There are several ways to implement a DHT. We have chosen one that exploit the Tezos peer-to-peer (P2P) library as an off-the-shelf and well-tested component. With it, the distributed parts of the distributed hash table (called peers) can communicate.
This project aims to test the architecture of the peer-to-peer library of Tezos in these somewhat different circumstances:
- In the Tezos blockchain, connections between peers are arbitrary, whereas in a DHT connections follow specific patterns and rules.
The size of a message sent across the Tezos network is typically a few kilobytes, and only occasionally megabytes. The Tezos network protocol never requires to transfer a message more than 100 megabytes; meanwhile the serialization library (which interfaces between the Tezos network protocol and the peer-to-peer library itself) is limited to a message size of 1 gigabyte.
My DHT places no theoretical limit on message size (though there are practical ones, e.g. disk space) so we intend to benchmark and then optimize performance of the peer-to-peer network using my DHT, to see how far we can scale practical message size. We hope to attain at least gigabytes — thus ensuring that the practical capabilities of the peer-to-peer library are a thousandfold above that required by the exigencies of the Tezos network.
After a bit more than a month, I (with help from my mentors) have built a prototype of DHT and tested it using the library for unit and integration testing from Tezos.

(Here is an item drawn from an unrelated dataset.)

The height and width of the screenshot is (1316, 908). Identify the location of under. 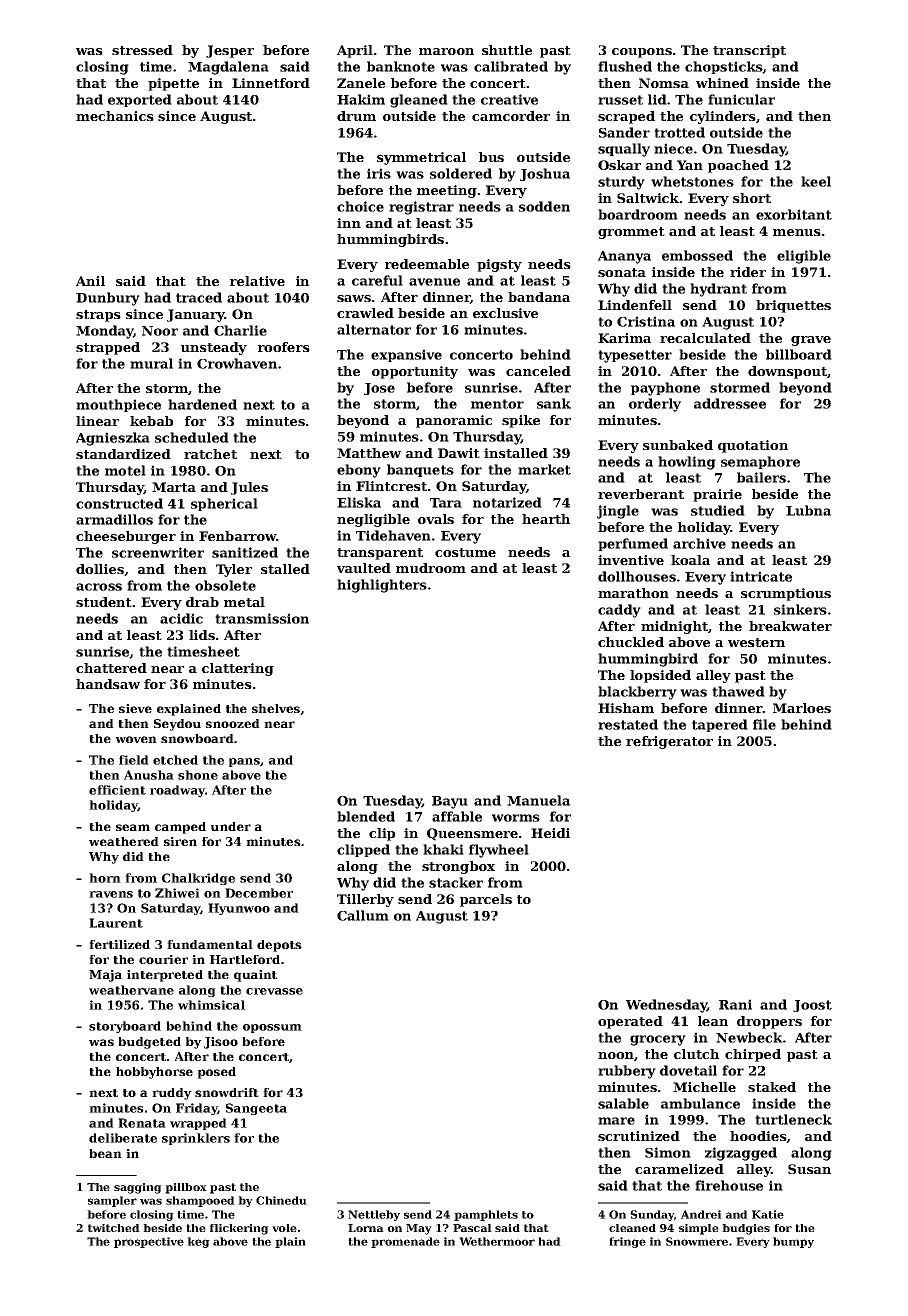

To achieve this, I had to familiarize myself with part of the Octez codebase, which is the Tezos implementation to which Nomadic Labs contributes.
I thank Vivien and Julien for explaining the innards of a full-scale industrial codebase running live and safety-critical code. This experience has also brought home to me how just one tiny mistake in a distributed system can corrupt the entire network!
3. Why did you choose to become a part of the blockchain ecosystem and Nomadic labs? What are your plans after completing this internship?
I chose Nomadic Labs because the company applies formal methods to build robust, open-source software with the OCaml programming language. In particular, their smart-contract stack-based language Michelson is the only one of its kind to be formalized!
Blockchains are in an exploratory phase, so they raise many technical challenges and create many opportunities for innovation and discovery. The end goal is to build resilient, transparent, and accessible systems.
After this internship, I hope to continue working with functional programming languages and formal methods.
Julien is independent, and in a good way. Our supervision consists mostly of discussing objectives for the week and answering his many penetrating technical questions.
This peer-to-peer layer is tailored to the OCaml Tezos node implementation (which is now called Octez). By using this layer for other purposes — sharing files, in this case — we hope to improve its maturity.
In developing a distributed hash table, Julien had to add some features to this layer that should be useful for future improvements of the Tezos node; for example, the possibility to query the related network address of a peer, given its cryptographic identity. Another feature that Julien plans to add is to let users of this layer configure the topology to their needs.